But here's another reason that the Yucca Mountain plan is fundamentally wrong, a reason that almost never gets brought up:

Can you imagine the government of Saudi Arabia telling the people of that country that they are going to have to open a landfill in Mecca? Can you imagine the French government supporting industries that dump wastewater into the aquifer that feeds the fountain at Lourdes that millions of pilgrims have flocked to over the years? The very idea is absurd. Governments have respect for the religious beliefs of all of their citizens (or do they?) and would never pollute sacred sites. Surely the American government wouldn't do such a thing, right? Wrong.

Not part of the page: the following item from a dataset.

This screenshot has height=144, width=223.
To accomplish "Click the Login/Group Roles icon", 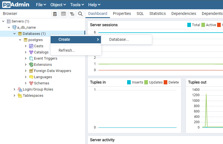I will (20, 89).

Yucca Mountain in Nevada is considered sacred by the Shoshone tribe of Native Americans. The mountain is located on land that was never deeded by the Shoshone to the U.S. government, though the government found ways of controlling what happens to it. Indeed, like many other Native American peoples in this country, the Shoshone have little say over what happens to their land. The federal government is constantly trying to wear down Shoshone leaders, promising financial compensation in return for allowing the federal government to use the land for their purposes.

Since 1970 the federal government has been pursuing a plan to build a gigantic nuclear waste dump on Yucca Mountain in Nevada. Nuclear waste from all of the country's power plants and nuclear weapons projects would be sent to this holding facility. Government scientists claim that Yucca Mountain is ideal for nuclear storage because it is inhospitable and uninhabited. In February of 2002, the Bush administration made an official recommendation for the location of the nuclear waste facility on Yucca Mountain. Nevada's governor vetoed it, but Congress overturned the veto and the President signed the bill making Yucca Mountain the official planned national nuclear waste repository.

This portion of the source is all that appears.